Item position entries
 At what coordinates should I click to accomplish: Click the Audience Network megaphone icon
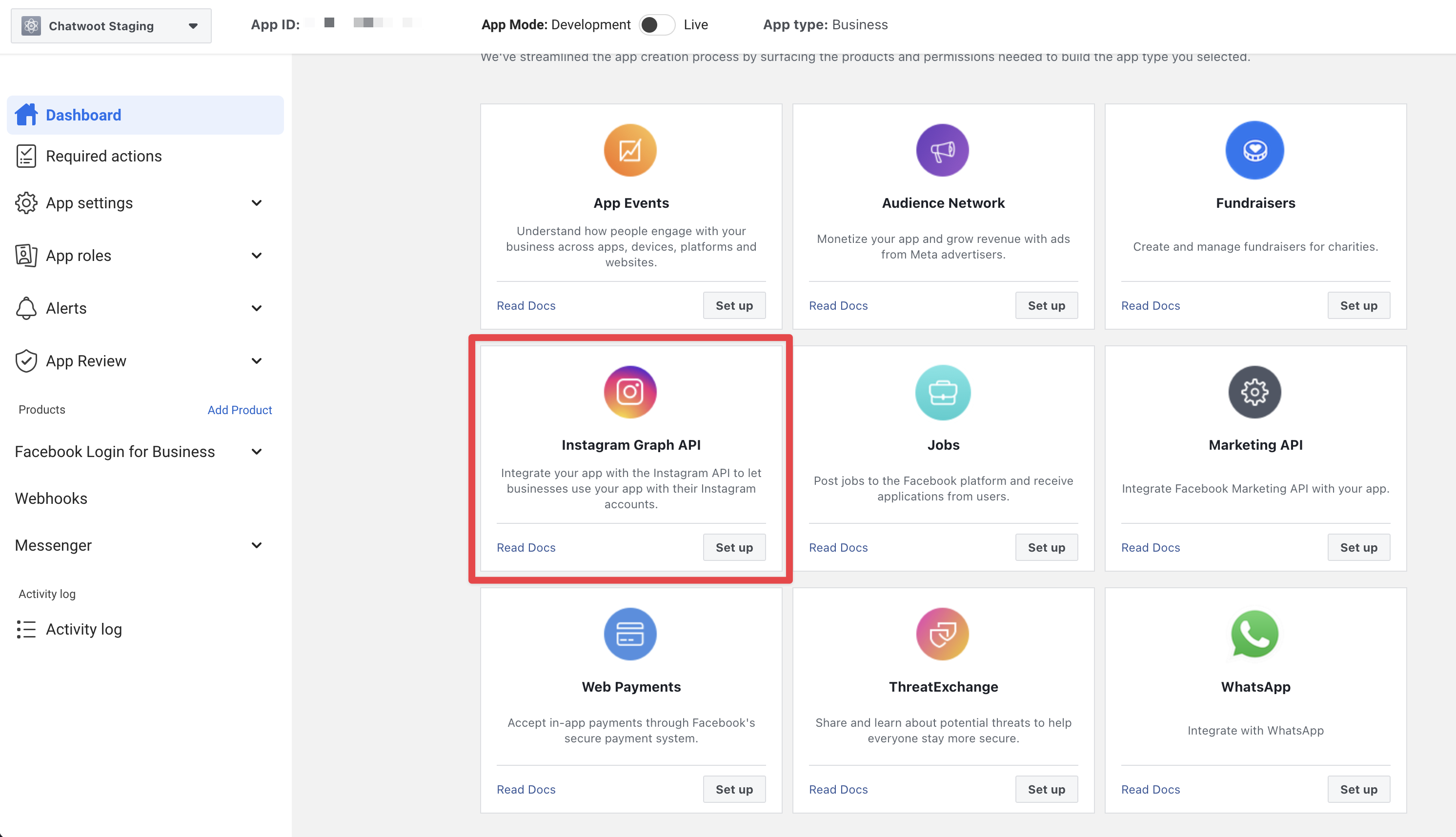point(942,150)
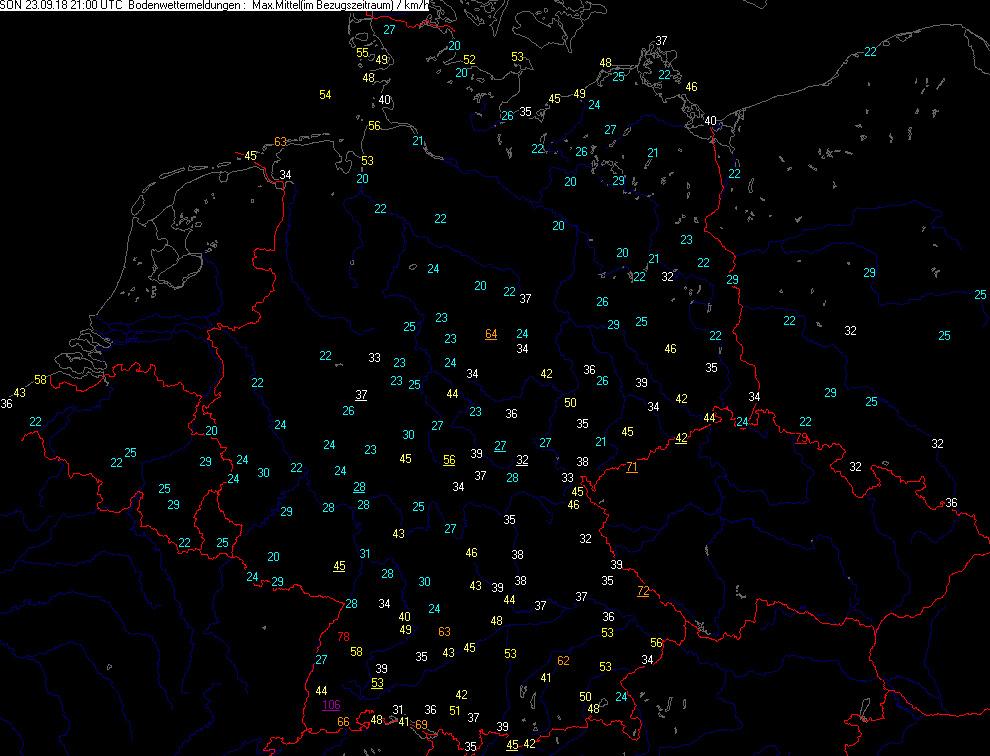
Task: Select the red 79 station value
Action: pyautogui.click(x=801, y=438)
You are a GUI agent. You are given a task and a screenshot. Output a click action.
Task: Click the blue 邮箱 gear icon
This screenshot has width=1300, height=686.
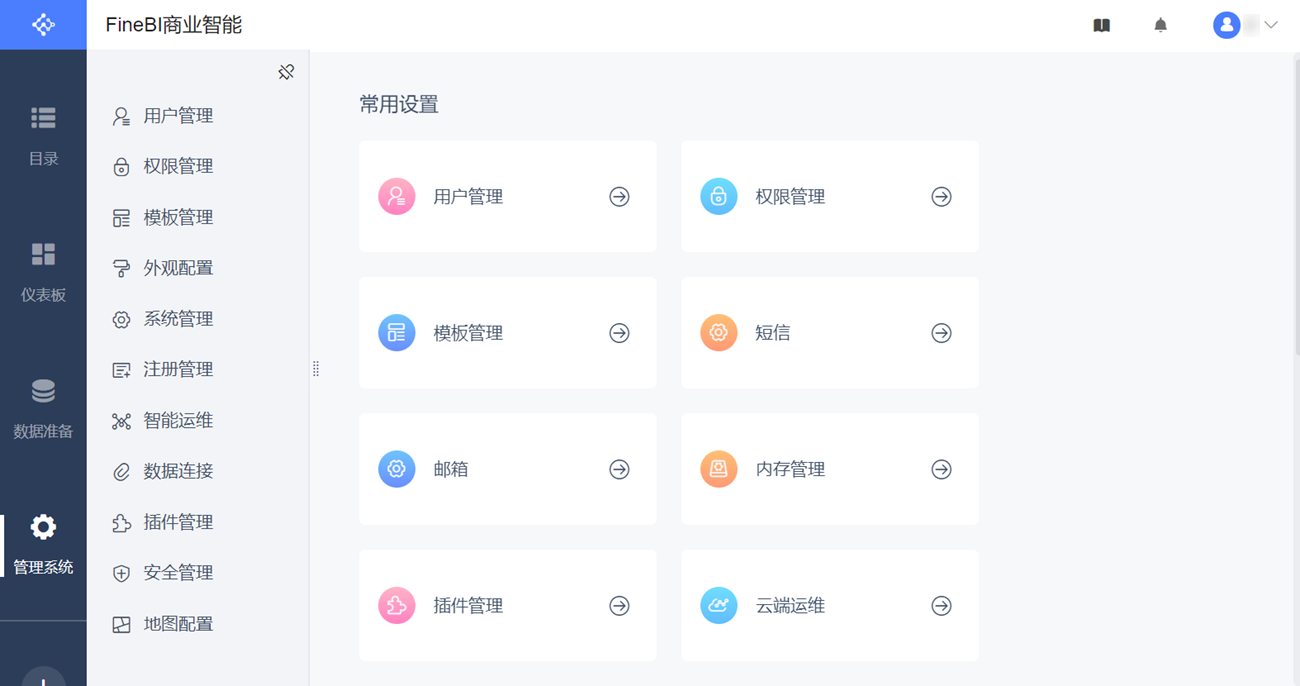(x=397, y=469)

- _AIM OF THE EXERCISE_: Rewrite all of the entries above, replacing "icon" with "symbol" wherever it appears and keeping everything else the same. Leave the pictures out.

- _CORRECT ANSWER_:
 At what coordinates should I click to accomplish: Click the Audience Network megaphone symbol
point(942,150)
Task: Select the red 79 station value
Action: pyautogui.click(x=801, y=438)
You are a GUI agent. You are given a task and a screenshot. Output a click action.
Task: Click the blue 邮箱 gear symbol
This screenshot has width=1300, height=686.
(x=397, y=469)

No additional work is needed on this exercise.